Task goal: Please copy all of the data that follows exactly, leaving any pictures out.

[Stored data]
◇ ◇ ◇ ◇ ◇

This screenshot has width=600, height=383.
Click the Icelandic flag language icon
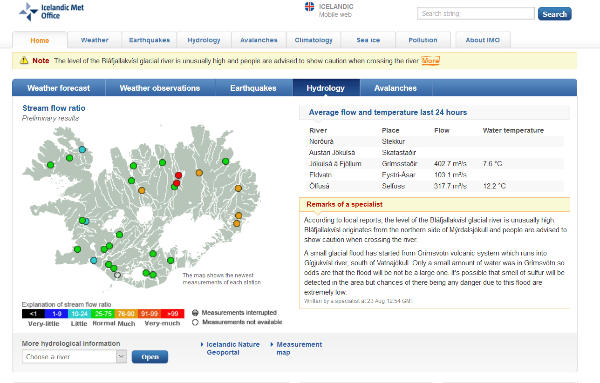[x=309, y=7]
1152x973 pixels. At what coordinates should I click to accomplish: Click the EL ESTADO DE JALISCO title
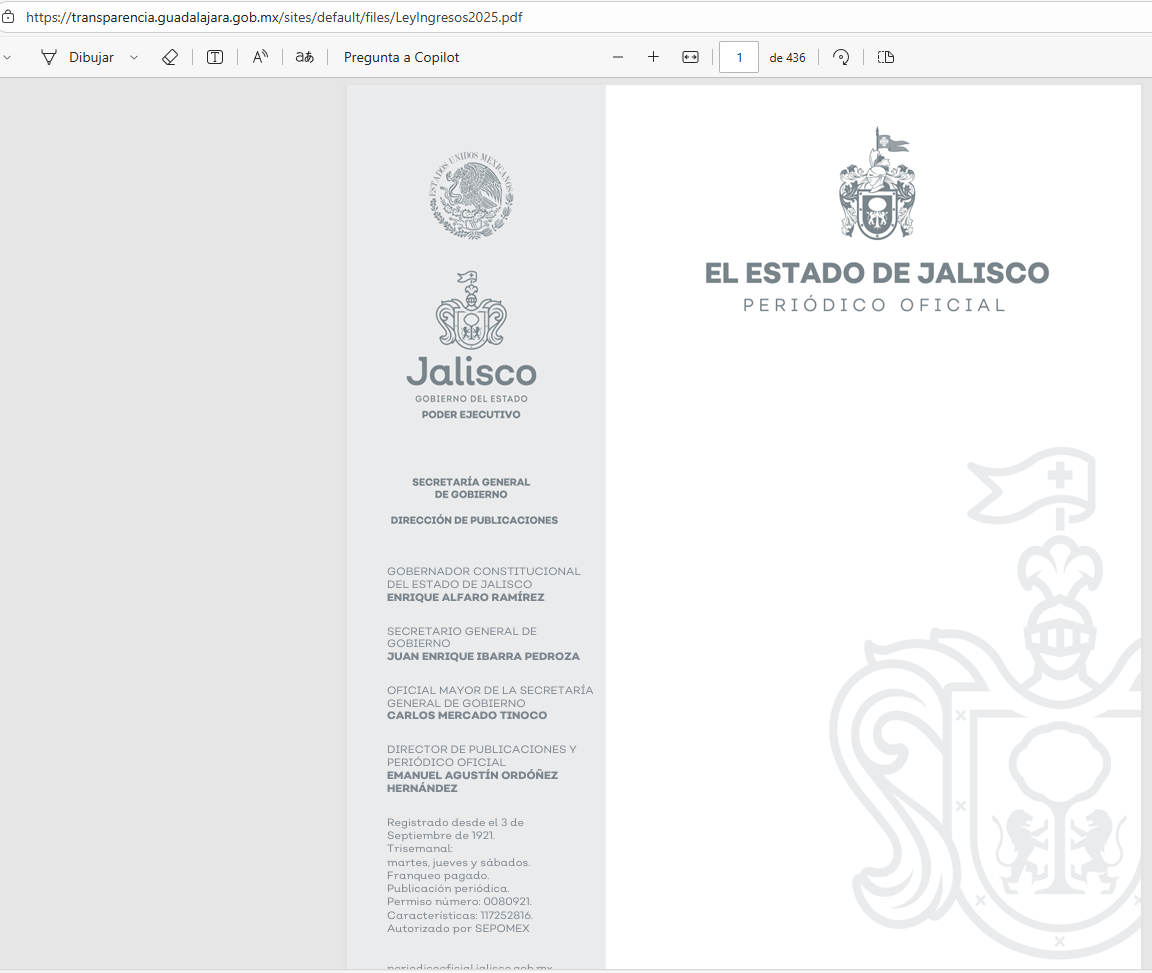pyautogui.click(x=876, y=273)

◇ ◇ ◇ ◇ ◇

Solution for this exercise:
This screenshot has width=600, height=383.
Click the Icelandic flag language icon
[x=309, y=7]
1152x973 pixels. At what coordinates should I click to accomplish: Click the EL ESTADO DE JALISCO title
pyautogui.click(x=876, y=273)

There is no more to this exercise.